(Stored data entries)
· · · · · · ·

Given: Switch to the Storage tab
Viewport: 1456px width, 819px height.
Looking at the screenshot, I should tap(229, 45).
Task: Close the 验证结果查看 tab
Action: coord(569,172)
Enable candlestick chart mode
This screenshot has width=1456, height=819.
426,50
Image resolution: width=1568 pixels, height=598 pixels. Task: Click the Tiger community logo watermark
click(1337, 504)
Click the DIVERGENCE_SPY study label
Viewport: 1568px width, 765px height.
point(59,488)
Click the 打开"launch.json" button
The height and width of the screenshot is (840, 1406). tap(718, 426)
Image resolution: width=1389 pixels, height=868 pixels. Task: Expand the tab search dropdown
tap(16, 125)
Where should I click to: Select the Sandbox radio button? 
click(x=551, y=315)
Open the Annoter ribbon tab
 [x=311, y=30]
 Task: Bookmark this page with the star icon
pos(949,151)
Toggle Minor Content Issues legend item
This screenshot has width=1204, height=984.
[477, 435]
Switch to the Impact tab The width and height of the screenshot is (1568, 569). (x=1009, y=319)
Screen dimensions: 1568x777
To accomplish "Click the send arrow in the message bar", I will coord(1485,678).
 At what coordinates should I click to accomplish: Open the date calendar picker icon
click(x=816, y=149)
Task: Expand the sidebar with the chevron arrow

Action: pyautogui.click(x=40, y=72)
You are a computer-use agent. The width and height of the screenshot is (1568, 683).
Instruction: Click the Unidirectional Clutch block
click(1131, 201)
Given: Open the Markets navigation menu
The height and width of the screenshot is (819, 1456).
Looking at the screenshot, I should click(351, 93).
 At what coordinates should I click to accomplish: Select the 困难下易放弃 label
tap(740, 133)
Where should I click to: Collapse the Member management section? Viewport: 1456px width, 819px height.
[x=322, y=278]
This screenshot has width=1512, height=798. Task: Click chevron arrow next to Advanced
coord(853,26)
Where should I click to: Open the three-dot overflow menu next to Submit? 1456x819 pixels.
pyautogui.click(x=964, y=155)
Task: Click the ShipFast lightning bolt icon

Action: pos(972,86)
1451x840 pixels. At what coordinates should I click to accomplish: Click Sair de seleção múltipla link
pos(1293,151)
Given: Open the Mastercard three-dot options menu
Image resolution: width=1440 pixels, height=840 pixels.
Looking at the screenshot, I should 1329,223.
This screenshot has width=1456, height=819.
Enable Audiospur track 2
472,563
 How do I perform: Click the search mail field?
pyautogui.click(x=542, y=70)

· · · · · · ·

-- PROBLEM DETAILS --
For every entry above, give it back exactly as written.

-- EXPECTED ANSWER --
Given: Switch to the Storage tab
Viewport: 1456px width, 819px height.
Looking at the screenshot, I should tap(229, 45).
Task: Close the 验证结果查看 tab
Action: coord(569,172)
Enable candlestick chart mode
This screenshot has width=1456, height=819.
426,50
Image resolution: width=1568 pixels, height=598 pixels. Task: Click the Tiger community logo watermark
click(1337, 504)
Click the DIVERGENCE_SPY study label
Viewport: 1568px width, 765px height.
point(59,488)
Click the 打开"launch.json" button
The height and width of the screenshot is (840, 1406). tap(718, 426)
Image resolution: width=1389 pixels, height=868 pixels. Task: Expand the tab search dropdown
tap(16, 125)
Where should I click to: Select the Sandbox radio button? 
click(x=551, y=315)
Open the Annoter ribbon tab
 [x=311, y=30]
 Task: Bookmark this page with the star icon
pos(949,151)
Toggle Minor Content Issues legend item
This screenshot has width=1204, height=984.
[477, 435]
Switch to the Impact tab The width and height of the screenshot is (1568, 569). (x=1009, y=319)
Screen dimensions: 1568x777
To accomplish "Click the send arrow in the message bar", I will coord(1485,678).
 At what coordinates should I click to accomplish: Open the date calendar picker icon
click(x=816, y=149)
Task: Expand the sidebar with the chevron arrow

Action: pyautogui.click(x=40, y=72)
You are a computer-use agent. The width and height of the screenshot is (1568, 683).
Instruction: Click the Unidirectional Clutch block
click(1131, 201)
Given: Open the Markets navigation menu
The height and width of the screenshot is (819, 1456).
Looking at the screenshot, I should click(351, 93).
 At what coordinates should I click to accomplish: Select the 困难下易放弃 label
tap(740, 133)
Where should I click to: Collapse the Member management section? Viewport: 1456px width, 819px height.
[x=322, y=278]
This screenshot has width=1512, height=798. Task: Click chevron arrow next to Advanced
coord(853,26)
Where should I click to: Open the three-dot overflow menu next to Submit? 1456x819 pixels.
pyautogui.click(x=964, y=155)
Task: Click the ShipFast lightning bolt icon

Action: pos(972,86)
1451x840 pixels. At what coordinates should I click to accomplish: Click Sair de seleção múltipla link
pos(1293,151)
Given: Open the Mastercard three-dot options menu
Image resolution: width=1440 pixels, height=840 pixels.
Looking at the screenshot, I should 1329,223.
This screenshot has width=1456, height=819.
Enable Audiospur track 2
472,563
 How do I perform: Click the search mail field?
pyautogui.click(x=542, y=70)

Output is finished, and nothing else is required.